Олег пробубнил в ответ, что и так знает, откуда. Сколько он себя помнил, папа работал в торговле. Последние лет десять – директором самого крупного городского рынка. Ежу понятно, что зарплата там ого-го. Плюс взятки, наверное, добавил Олег нерешительно. Парни в компании на этот счет его достаточно просветили.
– Да ты что, чудак! Без коррупции щас никуда, – смеялись они, когда Олег попытался возразить и вступился за отца, в порядочности которого не сомневался, – ты на батяню-то не наезжай, он у тебя мужик правильный. А перестанет брать, так его снимут, у нас чистеньких не любят.
Где это «у нас», Олег выяснять не стал. И вообще весь этот разговор очень скоро забыл. Было у него такое замечательное свойство психики – любые неприятности он выкидывал из головы легко и безболезненно. И будто бы не было их вовсе.
Сказать по правде, за свои шестнадцать лет он ни разу не расстроился по-настоящему. Хотя поводов для огорчений выпадало предостаточно. Например, несправедливая тройка в четверти по русскому языку. Он, блин, сочинения писал лучше всех в школе, а ему – тройку! Подумаешь, орфография с пунктуацией хромает! Главное же – смысл, и этим самым смыслом все учителя восхищались. А в дневнике – удовлетворительно. Обидно? Еще как! Но – на несколько минут, а потом Олег забывал. Как забывал понравившуюся девчонку, которая пообещала прийти на свидание и не пришла, и вообще в тот вечер ее видели с Петюней из параллельного класса! Петюня этот на днях расквасил Олегу нос по пьяной лавочке, но и собственную несостоятельность в драке Морозов тоже долго не помнил.
Мало ли что он не помнил еще! Побитый бампер новенькой «девятки», которую выпросил у отца погонять. Посеянный бумажник. Кружку теплого пива в жару, когда очень хотелось холодного…
– …Я тебе хоть когда-нибудь в чем-нибудь отказывал?! Ты же нагулялся – во! Бабки – пожалуйста, дома не ночуешь – пожалуйста, двойки приносишь – да хер с тобой!..
– Пап, – робко перебил Олег, – да не было у меня сроду двоек!
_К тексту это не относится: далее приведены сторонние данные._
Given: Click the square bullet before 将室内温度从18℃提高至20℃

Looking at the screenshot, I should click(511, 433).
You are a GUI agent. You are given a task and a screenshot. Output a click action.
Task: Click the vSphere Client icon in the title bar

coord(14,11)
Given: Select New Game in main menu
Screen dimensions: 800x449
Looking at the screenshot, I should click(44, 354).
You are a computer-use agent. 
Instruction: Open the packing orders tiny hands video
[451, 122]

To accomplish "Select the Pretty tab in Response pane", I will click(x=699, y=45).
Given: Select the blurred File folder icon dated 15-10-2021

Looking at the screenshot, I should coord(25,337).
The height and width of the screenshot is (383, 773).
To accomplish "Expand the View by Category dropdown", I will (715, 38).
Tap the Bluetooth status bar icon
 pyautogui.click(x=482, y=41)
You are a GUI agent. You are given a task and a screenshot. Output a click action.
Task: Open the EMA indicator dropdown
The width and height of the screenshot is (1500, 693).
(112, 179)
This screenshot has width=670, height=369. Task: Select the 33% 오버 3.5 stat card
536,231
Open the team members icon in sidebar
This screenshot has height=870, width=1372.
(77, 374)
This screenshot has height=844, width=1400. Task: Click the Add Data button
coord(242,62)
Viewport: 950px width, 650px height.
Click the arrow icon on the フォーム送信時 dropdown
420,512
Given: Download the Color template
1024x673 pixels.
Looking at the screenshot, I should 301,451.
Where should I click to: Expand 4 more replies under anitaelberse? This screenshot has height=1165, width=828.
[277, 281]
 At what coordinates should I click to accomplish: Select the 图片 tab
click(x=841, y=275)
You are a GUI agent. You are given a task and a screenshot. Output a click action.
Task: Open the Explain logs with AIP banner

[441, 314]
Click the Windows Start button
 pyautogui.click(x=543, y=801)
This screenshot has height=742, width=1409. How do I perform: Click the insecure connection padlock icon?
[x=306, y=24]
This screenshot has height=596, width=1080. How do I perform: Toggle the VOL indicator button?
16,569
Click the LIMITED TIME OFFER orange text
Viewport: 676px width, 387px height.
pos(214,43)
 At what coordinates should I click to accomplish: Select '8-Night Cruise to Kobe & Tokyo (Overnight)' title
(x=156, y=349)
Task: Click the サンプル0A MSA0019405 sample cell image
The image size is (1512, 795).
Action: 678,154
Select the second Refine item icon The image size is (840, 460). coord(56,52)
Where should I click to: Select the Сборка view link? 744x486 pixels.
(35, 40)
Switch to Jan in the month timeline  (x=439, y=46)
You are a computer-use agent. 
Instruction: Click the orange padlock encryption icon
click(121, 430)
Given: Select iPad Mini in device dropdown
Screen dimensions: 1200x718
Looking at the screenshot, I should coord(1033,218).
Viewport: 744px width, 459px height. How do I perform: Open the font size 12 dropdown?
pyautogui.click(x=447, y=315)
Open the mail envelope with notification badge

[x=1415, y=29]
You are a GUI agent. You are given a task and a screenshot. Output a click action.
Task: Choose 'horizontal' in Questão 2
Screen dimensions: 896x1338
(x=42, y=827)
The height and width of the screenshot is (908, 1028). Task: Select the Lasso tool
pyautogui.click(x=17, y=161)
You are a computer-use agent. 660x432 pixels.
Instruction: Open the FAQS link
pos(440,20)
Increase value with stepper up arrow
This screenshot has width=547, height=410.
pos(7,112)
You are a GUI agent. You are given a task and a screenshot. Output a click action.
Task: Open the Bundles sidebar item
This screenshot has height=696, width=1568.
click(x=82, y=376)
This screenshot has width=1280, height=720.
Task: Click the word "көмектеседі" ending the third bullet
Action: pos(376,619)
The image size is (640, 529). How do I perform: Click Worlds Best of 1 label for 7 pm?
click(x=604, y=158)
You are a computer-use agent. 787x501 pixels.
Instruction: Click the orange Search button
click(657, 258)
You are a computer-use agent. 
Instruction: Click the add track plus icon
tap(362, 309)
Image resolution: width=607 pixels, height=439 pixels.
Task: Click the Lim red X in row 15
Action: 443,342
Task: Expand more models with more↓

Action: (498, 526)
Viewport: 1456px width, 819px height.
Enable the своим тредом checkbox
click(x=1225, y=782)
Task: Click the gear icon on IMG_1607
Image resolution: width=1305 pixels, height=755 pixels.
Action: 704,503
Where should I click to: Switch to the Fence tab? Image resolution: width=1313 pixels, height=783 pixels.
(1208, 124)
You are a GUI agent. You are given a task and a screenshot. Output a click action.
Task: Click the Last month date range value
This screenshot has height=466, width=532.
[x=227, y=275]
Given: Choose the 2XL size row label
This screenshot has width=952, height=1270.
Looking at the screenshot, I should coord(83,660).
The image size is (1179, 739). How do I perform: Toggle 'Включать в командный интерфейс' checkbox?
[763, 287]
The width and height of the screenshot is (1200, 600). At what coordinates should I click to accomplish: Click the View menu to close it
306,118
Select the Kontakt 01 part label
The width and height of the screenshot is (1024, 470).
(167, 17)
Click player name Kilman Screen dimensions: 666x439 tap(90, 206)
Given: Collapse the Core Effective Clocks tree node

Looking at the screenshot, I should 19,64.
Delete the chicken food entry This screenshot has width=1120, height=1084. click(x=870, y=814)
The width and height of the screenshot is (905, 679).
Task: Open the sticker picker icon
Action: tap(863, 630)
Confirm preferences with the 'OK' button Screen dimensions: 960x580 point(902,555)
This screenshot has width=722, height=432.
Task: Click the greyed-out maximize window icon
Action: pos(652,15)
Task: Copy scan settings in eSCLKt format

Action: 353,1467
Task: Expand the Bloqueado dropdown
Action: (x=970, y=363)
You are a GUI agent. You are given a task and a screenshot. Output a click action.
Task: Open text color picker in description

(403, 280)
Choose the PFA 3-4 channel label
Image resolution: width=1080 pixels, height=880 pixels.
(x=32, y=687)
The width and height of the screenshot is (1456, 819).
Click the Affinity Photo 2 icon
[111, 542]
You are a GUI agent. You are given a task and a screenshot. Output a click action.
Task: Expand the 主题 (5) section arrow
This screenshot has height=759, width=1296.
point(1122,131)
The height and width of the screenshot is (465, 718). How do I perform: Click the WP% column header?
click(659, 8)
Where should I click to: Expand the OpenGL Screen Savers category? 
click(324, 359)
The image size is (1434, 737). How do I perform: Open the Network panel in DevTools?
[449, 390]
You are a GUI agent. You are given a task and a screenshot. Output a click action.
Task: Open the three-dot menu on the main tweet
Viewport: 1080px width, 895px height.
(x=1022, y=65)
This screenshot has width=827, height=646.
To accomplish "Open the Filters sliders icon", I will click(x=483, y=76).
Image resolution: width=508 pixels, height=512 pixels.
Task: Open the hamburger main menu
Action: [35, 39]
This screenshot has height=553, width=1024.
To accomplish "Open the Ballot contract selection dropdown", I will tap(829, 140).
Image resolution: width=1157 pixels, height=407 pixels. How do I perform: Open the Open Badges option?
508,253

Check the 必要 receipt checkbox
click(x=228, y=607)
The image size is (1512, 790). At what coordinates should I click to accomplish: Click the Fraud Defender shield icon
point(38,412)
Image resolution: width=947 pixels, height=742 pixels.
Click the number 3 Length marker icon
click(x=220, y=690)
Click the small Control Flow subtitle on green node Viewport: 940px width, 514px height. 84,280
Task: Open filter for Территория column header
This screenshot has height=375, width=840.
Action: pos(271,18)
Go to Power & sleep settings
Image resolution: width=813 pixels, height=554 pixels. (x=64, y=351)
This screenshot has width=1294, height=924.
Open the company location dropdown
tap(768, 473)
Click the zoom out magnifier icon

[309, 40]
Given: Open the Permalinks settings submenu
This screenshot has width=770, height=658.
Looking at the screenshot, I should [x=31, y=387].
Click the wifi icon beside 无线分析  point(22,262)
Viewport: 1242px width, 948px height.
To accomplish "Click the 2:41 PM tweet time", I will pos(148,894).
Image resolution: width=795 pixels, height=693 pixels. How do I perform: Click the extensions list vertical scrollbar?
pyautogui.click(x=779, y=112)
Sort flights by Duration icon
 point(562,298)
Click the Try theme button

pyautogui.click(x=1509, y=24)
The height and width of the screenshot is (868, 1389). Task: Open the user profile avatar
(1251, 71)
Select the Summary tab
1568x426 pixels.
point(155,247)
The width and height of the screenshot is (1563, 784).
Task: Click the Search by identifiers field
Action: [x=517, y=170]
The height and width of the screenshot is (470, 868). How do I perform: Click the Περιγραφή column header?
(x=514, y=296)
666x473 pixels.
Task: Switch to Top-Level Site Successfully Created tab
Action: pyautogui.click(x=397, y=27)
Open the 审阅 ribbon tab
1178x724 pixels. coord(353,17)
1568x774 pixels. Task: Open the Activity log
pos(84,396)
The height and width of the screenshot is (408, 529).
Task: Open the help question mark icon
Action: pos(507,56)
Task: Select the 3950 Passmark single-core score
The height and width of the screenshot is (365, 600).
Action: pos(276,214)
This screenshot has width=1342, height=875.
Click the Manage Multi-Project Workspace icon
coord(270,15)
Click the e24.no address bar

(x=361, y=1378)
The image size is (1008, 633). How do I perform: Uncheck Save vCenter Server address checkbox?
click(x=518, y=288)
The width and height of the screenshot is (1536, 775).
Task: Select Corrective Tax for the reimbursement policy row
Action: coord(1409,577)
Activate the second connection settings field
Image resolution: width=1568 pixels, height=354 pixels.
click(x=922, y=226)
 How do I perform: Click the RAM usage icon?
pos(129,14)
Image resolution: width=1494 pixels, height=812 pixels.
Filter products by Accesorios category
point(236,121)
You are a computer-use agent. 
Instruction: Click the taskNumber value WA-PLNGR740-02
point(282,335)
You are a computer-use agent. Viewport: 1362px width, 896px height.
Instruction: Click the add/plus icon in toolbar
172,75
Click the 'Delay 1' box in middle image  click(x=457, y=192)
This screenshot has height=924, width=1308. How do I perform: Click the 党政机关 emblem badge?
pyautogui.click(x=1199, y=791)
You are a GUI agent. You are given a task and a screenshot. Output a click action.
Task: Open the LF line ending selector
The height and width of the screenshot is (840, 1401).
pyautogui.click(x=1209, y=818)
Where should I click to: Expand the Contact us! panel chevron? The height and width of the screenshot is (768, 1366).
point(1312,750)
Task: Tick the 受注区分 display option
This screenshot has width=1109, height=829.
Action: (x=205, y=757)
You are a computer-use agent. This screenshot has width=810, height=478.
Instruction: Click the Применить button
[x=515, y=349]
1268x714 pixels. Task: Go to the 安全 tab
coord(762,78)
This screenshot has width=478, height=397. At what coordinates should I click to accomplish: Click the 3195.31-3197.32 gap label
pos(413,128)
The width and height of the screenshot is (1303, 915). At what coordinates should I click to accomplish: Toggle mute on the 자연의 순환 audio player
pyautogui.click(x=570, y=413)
– Молчать! Ты бы, дурак, поинтересовался, почему ни разу тебя гаишники не тормознули, почему в кабаки тебя без единого писка пускают.
Олег хотел сказать, что выглядит он старше своих лет, вот и пускают. Но смолчал. Что-то отец разбуянился не на шутку, и это было так необычно, что и мысли у Олега пошли необычные. Никогда он раньше не помышлял, что в кабак могут и не пустить. Или что в шестнадцать лет на машине ездить запрещено.